An Angling Miscellany with Gary L. Miller

This is not a story about the missing link. It’s a story about not missing your lynx. Too cute? Ok, let’s get serious. Man spears lynx.

This is a true story that took place back in February of 1955.

A Traverse City man, Perry Ransom, and three of his buddies went up into the Algoma country north of the Canadian Soo to do some ice fishing on Ontario’s Trout Lake. The fishing was slow and they only had four trout between them so Perry decided to call it a day. He started off for camp ahead of the others carrying the ice spud.

Along the trail he passed near a rocky ledge and suddenly a Canadian Lynx sprang at him from the outcropping. Instinctively Perry raised the spud defensively and the sharp chisel edge caught the big cat right behind the ear and killed it instantly. The lynx was a female measuring 55 inches long but weighing only 18 pounds.

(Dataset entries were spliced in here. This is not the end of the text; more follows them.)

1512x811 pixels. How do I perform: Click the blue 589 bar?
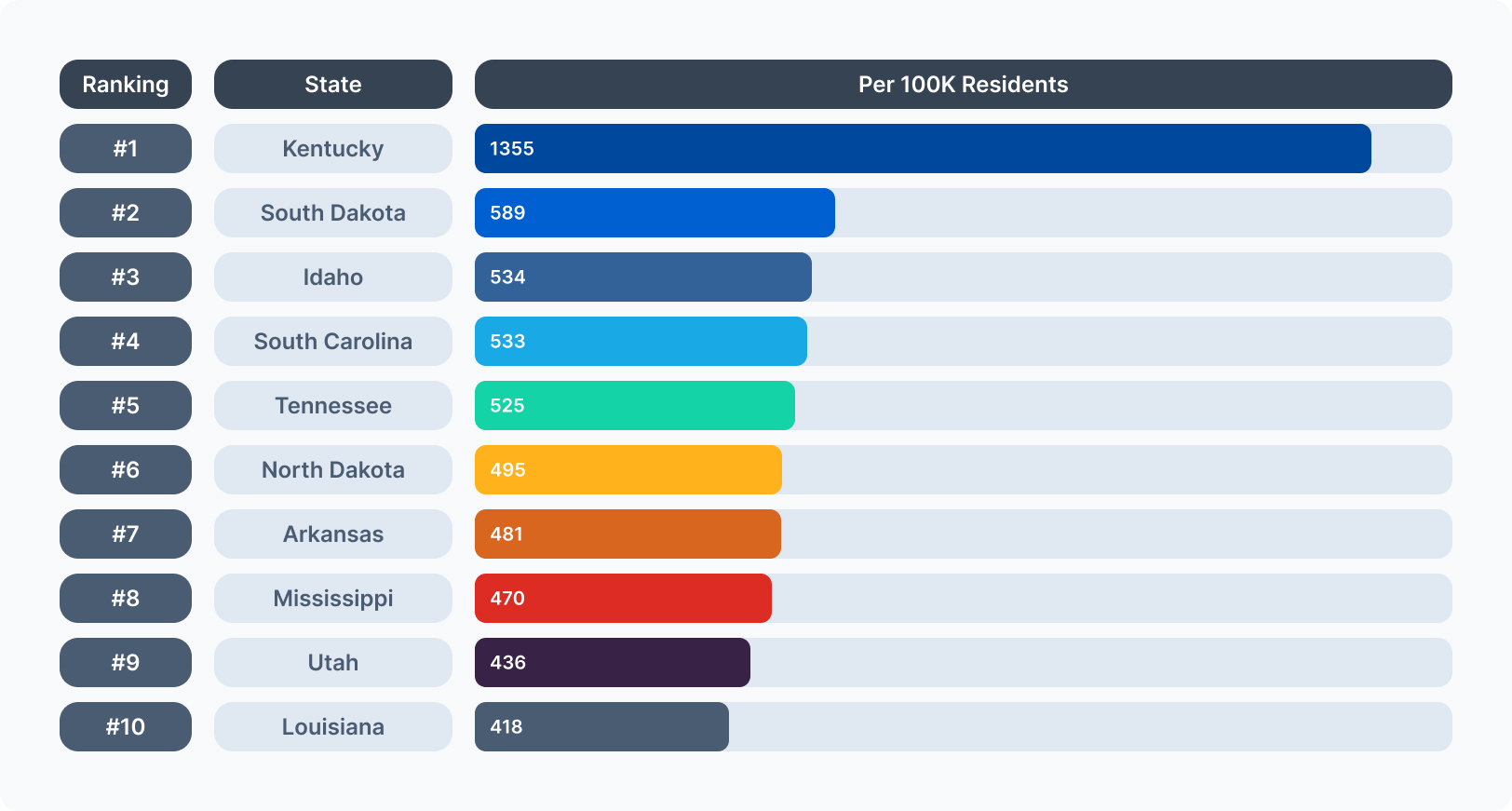[x=655, y=213]
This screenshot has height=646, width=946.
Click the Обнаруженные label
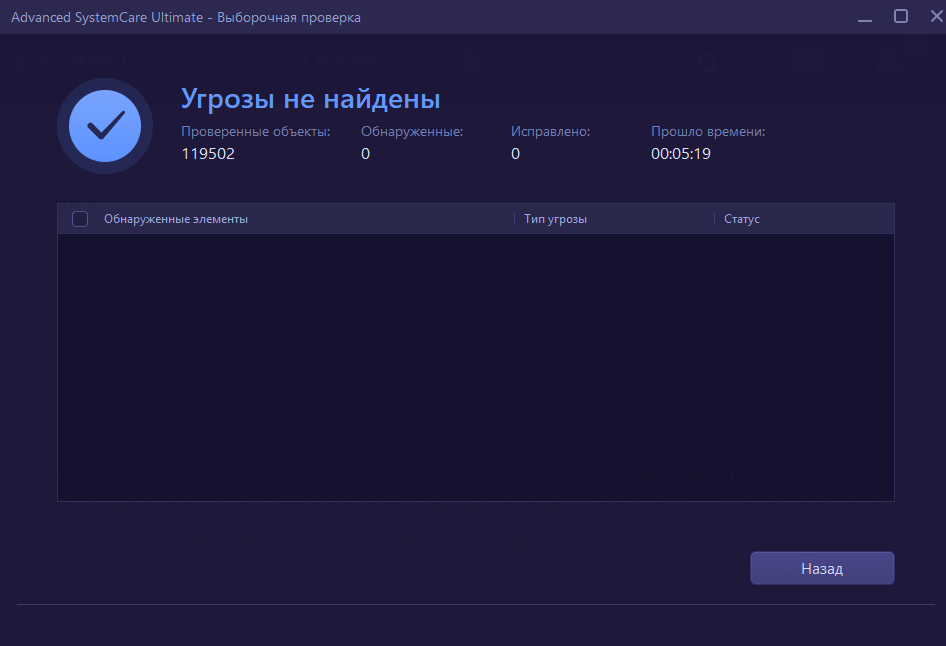(412, 131)
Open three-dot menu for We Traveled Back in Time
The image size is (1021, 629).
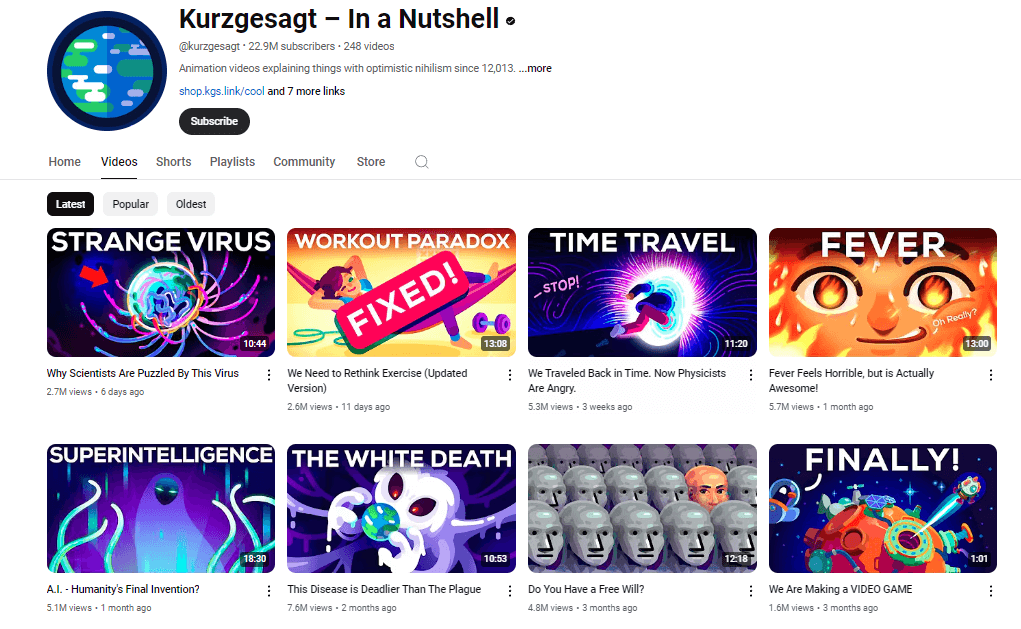click(x=750, y=375)
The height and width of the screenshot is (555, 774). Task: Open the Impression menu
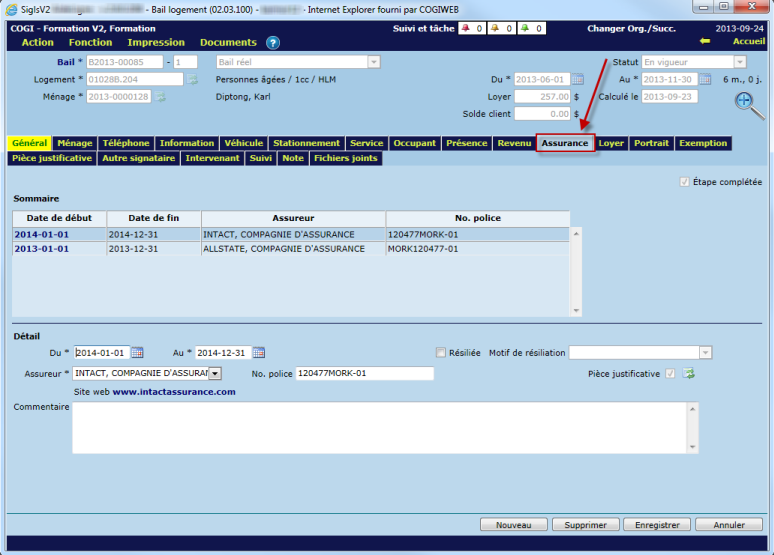(156, 43)
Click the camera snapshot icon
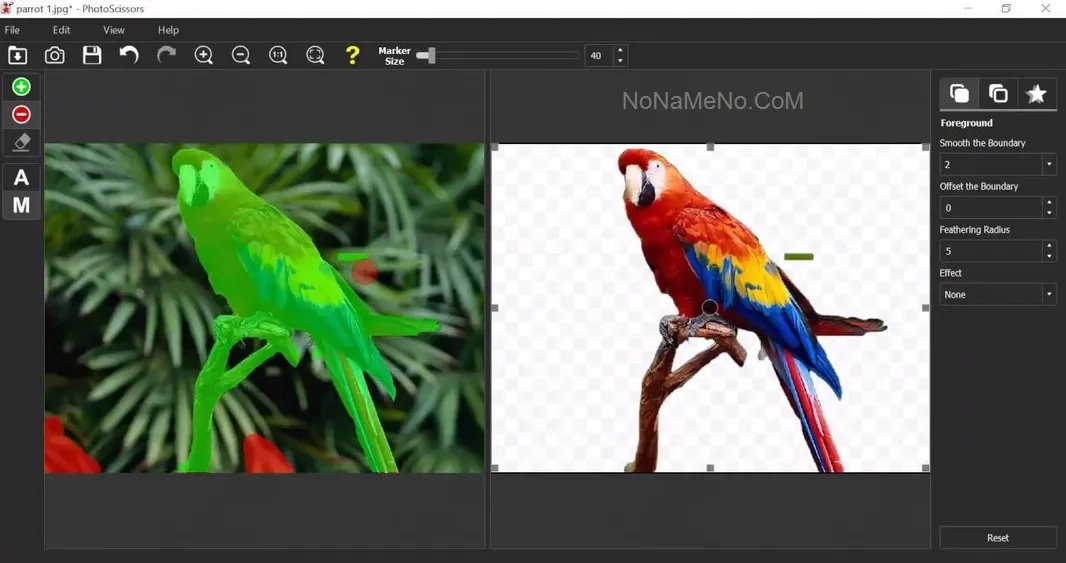Viewport: 1066px width, 563px height. pos(55,56)
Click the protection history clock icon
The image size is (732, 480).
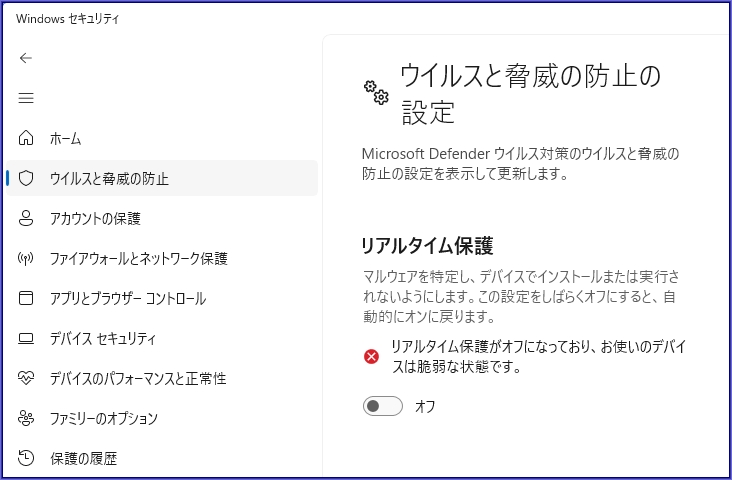pos(27,458)
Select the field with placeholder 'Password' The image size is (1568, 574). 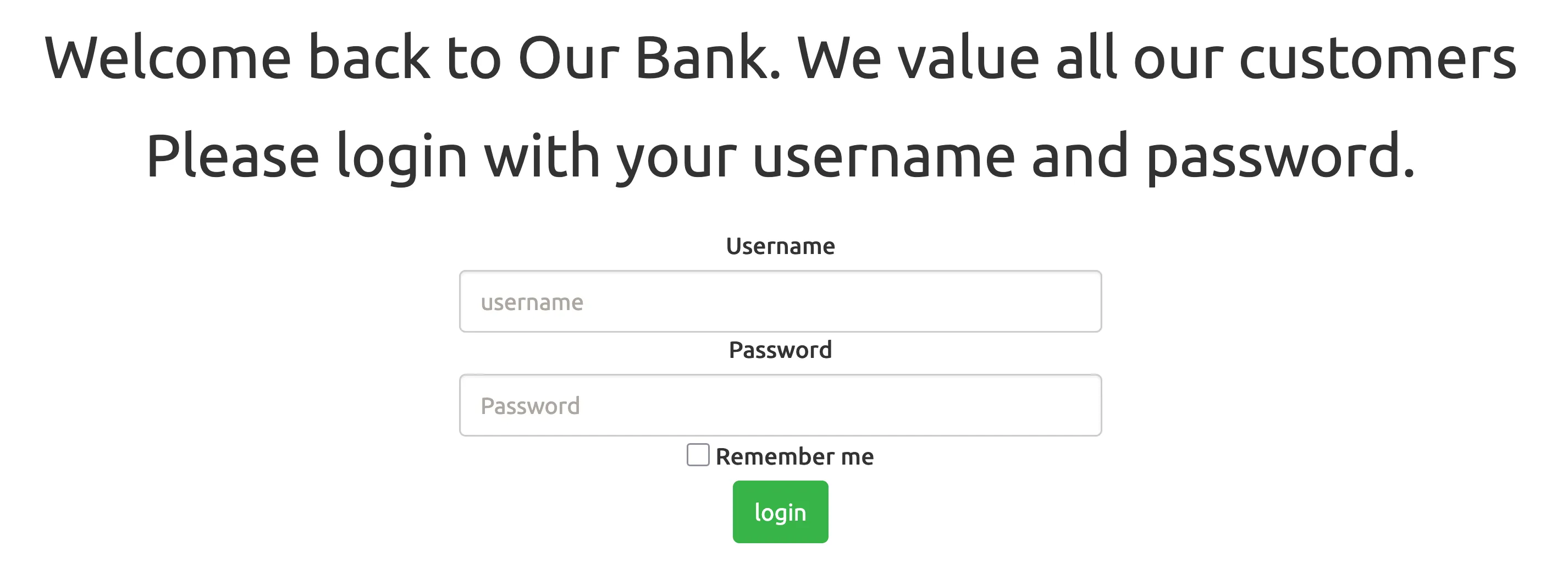click(780, 405)
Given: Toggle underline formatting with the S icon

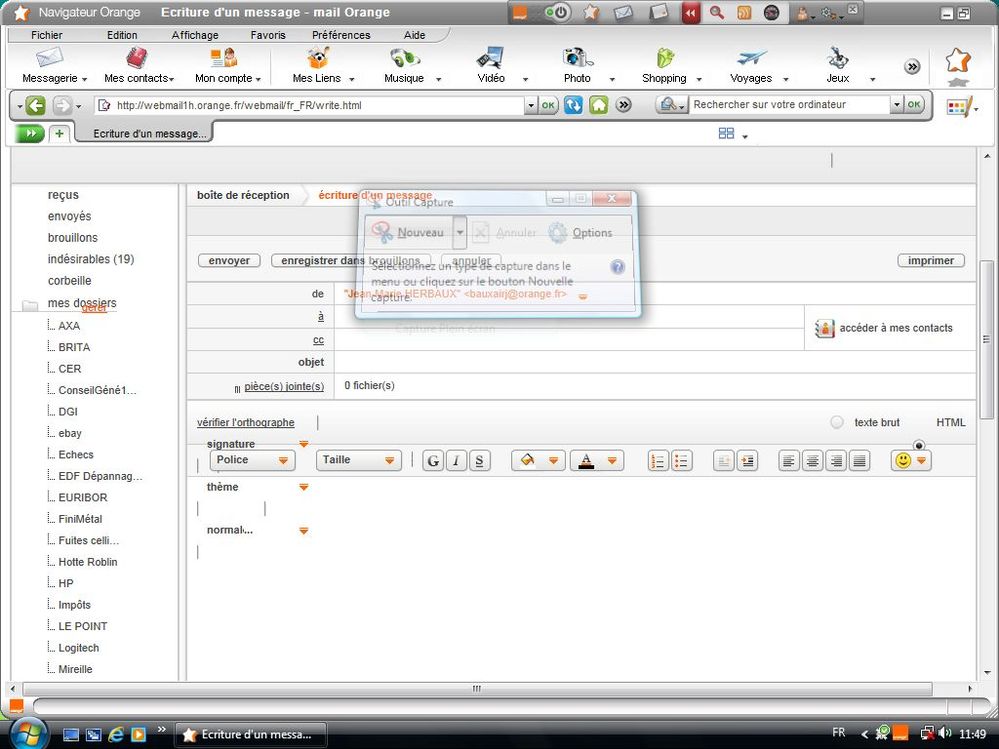Looking at the screenshot, I should click(x=480, y=461).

A lynx that long and weighing so little must surely have been starving to death and ole Perry must have looked like a banquette to her. Fortunately for him he was an ace with the spud.

Ransom was an accomplished outdoorsman, taking many deer and spearing lots of big pike over the years. His luck held and he lived a long and fruitful life passing away in 1972 at the age of 80. Proof once again that God does not deduct from one’s lifespan time spent fishing or in this case spuding lynx.